The United States Department of Homeland Security (DHS) issued a 453-page final rule late on Aug. 24, that replaces the 2012 memo the program has been governed under for a decade, and simultaneously codifies the program making it more difficult for future administrations to legally challenge.
The rule goes into effect on Oct. 31.
“The new regulation is really just maintaining and preserving what has already been working for the past 10 years,” Ilissa Mira, a staff attorney for the Catholic Legal Immigration Network (CLINIC), told Crux.
“Eventually we hope there will be a system that’s fairer that offers some real and lasting protection, and certainty to young people who were brought here by their parents and didn’t really have a choice in the matter. So hopefully we see that sometime in the future,” Mira said.
The rule has no bearing on an ongoing lawsuit State of Texas v. United States of America, that focuses on the program’s legality. The program has been closed to first time applicants since July 2021, per a ruling by U.S. District Court Judge Andrew Hanen, which the Biden Administration appealed. The 5th Circuit Court of Appeals is now expected to rule on the program’s legality later this year.
DACA is an Obama-era program that allows undocumented immigrants who arrived in the U.S. as children to live and work in the country without fear of deportation.
About 611,000 immigrants were enrolled in the program as of the end of March, about 495,000 of whom came from Mexico, per government data. The next three highest countries are El Salvador, Guatemala, and Honduras.
To qualify for the program someone must have continuously resided in the United States since June 15, 2007, up to the present time, and arrived in the U.S. before their 16th birthday. The qualifications also mandate an applicant must have been under the age of 31 as of June 15, 2012, and also physically present in the country on that date – the date the program was announced by President Barack Obama.
Modifications to the eligibility requirements has long been a call of DACA advocates.
“Every year that this program goes on without the eligibility requirements being updated, we just get further and further away from those key dates; it’s a lot of evidence that people have to include to show continuous residence and things like that,” Mira said.
In a statement, President Joe Biden said he will do everything within his power to protect DACA recipients, known as Dreamers. He added, however, that “Congressional Republicans should stop blocking a bill that provides a pathway to citizenship for Dreamers.”
The American Dream and Promise Act – a bill that would in part provide Dreamers with a pathway to citizenship – passed the House of Representatives in March 2021 but has stalled in the Senate. The legislation is at the heart of Catholic leader’s advocacy efforts.
In a statement to Crux, Auxiliary Bishop Mario Dorsonville of Washington, the U.S. bishops’ conference migration committee chair, highlighted that only Congress is “empowered” to provide Dreamers “with the lasting relief or legal certainty that the common good requires.”

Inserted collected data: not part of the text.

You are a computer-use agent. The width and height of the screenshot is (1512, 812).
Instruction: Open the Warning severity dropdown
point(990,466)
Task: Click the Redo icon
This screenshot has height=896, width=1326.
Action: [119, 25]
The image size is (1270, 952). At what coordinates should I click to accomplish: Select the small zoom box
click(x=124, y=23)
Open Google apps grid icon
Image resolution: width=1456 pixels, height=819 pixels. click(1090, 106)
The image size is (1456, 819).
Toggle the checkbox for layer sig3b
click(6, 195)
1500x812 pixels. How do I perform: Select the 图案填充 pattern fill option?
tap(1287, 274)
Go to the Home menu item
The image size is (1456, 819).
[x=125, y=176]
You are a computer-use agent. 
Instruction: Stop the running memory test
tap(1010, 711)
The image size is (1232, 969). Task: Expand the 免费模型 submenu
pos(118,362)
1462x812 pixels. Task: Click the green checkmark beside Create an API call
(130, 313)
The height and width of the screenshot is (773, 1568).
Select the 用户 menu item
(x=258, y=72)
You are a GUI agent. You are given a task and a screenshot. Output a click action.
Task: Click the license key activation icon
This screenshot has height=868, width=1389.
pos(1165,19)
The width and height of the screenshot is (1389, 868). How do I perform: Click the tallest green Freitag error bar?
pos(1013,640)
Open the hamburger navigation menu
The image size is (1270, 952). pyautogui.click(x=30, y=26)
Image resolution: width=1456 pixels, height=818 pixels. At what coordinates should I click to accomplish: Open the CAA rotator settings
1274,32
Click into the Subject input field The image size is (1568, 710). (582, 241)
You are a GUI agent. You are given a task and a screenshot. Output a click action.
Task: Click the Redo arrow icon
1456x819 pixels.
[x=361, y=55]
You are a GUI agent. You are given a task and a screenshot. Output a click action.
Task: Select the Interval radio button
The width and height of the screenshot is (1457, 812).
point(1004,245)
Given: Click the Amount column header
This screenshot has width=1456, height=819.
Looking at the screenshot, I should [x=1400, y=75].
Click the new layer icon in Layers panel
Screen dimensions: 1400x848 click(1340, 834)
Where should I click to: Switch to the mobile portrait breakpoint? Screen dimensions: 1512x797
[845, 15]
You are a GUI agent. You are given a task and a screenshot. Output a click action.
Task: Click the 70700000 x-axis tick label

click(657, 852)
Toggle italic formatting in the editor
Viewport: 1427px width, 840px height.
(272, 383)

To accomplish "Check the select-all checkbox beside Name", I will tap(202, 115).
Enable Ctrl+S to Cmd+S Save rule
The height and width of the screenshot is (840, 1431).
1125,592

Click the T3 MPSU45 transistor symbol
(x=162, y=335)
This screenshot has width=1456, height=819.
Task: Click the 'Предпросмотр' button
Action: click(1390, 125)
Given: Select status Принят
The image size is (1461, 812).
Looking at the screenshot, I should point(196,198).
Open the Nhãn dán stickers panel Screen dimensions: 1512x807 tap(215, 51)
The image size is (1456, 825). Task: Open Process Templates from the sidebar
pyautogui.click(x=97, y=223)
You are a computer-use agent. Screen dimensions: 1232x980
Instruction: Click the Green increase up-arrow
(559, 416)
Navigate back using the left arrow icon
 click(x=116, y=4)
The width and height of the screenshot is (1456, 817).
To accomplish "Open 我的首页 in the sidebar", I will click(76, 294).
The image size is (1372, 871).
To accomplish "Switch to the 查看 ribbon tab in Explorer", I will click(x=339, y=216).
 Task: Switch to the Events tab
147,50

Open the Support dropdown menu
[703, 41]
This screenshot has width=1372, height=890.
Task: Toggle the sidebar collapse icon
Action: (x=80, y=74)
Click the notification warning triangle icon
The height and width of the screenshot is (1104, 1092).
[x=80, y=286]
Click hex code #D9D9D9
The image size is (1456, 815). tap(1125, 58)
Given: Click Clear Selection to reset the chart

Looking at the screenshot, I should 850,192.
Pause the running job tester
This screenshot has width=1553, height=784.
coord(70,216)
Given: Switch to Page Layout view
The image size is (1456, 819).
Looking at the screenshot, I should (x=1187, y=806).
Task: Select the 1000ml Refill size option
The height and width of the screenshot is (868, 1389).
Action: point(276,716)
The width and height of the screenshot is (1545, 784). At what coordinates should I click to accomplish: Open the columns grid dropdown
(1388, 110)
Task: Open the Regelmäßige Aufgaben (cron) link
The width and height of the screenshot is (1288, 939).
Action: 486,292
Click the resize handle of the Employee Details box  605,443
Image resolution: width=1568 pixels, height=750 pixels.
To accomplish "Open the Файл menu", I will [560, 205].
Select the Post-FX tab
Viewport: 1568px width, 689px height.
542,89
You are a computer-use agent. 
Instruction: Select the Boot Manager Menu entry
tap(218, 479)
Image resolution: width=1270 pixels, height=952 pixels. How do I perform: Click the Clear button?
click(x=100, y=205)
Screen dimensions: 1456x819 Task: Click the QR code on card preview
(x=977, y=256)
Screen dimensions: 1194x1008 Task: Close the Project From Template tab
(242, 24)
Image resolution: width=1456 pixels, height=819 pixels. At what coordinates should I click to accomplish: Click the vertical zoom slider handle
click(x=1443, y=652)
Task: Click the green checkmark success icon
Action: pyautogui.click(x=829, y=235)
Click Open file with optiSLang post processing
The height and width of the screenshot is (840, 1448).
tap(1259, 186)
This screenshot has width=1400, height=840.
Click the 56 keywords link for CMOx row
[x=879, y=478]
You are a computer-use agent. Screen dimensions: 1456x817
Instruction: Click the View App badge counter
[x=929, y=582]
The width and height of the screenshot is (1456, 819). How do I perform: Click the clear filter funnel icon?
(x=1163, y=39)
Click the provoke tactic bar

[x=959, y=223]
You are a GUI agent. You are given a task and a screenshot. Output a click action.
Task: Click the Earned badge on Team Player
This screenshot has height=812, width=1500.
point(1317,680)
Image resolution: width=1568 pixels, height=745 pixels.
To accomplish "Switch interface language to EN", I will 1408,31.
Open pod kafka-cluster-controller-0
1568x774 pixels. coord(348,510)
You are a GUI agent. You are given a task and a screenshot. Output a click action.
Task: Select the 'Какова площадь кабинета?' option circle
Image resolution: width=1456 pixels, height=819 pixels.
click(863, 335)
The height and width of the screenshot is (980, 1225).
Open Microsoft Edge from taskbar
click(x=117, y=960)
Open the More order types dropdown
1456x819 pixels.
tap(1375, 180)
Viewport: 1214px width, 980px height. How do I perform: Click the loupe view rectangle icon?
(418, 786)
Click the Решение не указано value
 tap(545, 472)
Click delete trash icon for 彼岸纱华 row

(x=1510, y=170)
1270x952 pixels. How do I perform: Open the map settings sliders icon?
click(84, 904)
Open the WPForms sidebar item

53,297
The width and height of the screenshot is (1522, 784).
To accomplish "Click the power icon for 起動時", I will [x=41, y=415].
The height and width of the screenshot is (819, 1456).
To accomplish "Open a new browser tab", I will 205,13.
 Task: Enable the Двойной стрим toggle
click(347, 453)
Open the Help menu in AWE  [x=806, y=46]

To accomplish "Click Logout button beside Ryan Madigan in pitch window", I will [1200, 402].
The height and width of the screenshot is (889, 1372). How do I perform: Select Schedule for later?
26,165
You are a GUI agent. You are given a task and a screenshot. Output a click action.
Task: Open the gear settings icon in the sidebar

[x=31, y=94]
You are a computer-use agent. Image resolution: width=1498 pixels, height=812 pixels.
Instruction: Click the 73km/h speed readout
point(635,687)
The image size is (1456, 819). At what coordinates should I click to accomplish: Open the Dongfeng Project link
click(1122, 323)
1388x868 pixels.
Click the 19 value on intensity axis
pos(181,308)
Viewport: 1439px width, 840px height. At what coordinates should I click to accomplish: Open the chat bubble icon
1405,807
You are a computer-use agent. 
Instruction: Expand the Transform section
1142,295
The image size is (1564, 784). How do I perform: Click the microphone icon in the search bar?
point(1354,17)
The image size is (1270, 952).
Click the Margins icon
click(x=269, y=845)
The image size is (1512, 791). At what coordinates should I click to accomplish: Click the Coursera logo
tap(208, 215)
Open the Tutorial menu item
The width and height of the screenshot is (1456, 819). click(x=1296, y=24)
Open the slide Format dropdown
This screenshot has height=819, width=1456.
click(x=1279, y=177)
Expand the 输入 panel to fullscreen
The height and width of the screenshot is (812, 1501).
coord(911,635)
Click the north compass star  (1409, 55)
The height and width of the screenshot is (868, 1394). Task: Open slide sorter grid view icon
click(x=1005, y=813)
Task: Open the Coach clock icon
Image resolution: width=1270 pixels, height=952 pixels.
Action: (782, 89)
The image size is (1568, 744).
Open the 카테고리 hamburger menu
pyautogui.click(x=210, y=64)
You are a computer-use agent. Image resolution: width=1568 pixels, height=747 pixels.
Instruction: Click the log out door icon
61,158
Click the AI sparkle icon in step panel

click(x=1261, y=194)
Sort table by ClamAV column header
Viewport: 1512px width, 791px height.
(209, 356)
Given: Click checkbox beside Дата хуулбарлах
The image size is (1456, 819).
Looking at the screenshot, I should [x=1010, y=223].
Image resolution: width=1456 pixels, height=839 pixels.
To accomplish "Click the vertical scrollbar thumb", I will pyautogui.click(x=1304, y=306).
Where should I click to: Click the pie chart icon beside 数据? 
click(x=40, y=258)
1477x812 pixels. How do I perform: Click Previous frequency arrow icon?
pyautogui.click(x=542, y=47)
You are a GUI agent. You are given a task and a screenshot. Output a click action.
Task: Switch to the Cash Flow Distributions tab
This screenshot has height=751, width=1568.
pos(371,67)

“The average DACA recipient has lived in the United States for more than 20 years. Many own homes, have U.S.-citizen spouses and children, and work in essential fields, such as health care,” Dorsonville said. “How much longer must they, their families, and their communities wait for our elected officials to come together in a bipartisan manner to find a solution?”
“For decades, my brother bishops and I have supported legislative measures such as the American Dream and Promise Act,” he continued. “We pray, together with millions of others across our country, that the wait for such a solution will soon be over, and we continue to stand in solidarity with all Dreamers seeking to integrate fully within the fabric of American society.”
Anthony Granado, the Catholic Charities USA vice president of government relations, added that many Dreamers are essential workers – in health care, schools and food production – that kept working in person through the height of the COVID-19 pandemic.
“We owe in many respects a debt of gratitude to many of these essential workers,” he said.
On the need for Congressional action, he said DACA is one piece of a larger immigration question the nation’s leaders need to decide how they want to address.
“We need to start having a serious, realistic, conversation in this country about immigration and what is going to be best for our country, and for people who are arriving,” Granado said. “People are going to arrive no matter what and we need to find a way to address this in a comprehensive, coordinated and reasonable manner that upholds our national security but also lifts up the human dignity of people who are fleeing unjust and horrendous conditions in their home countries.”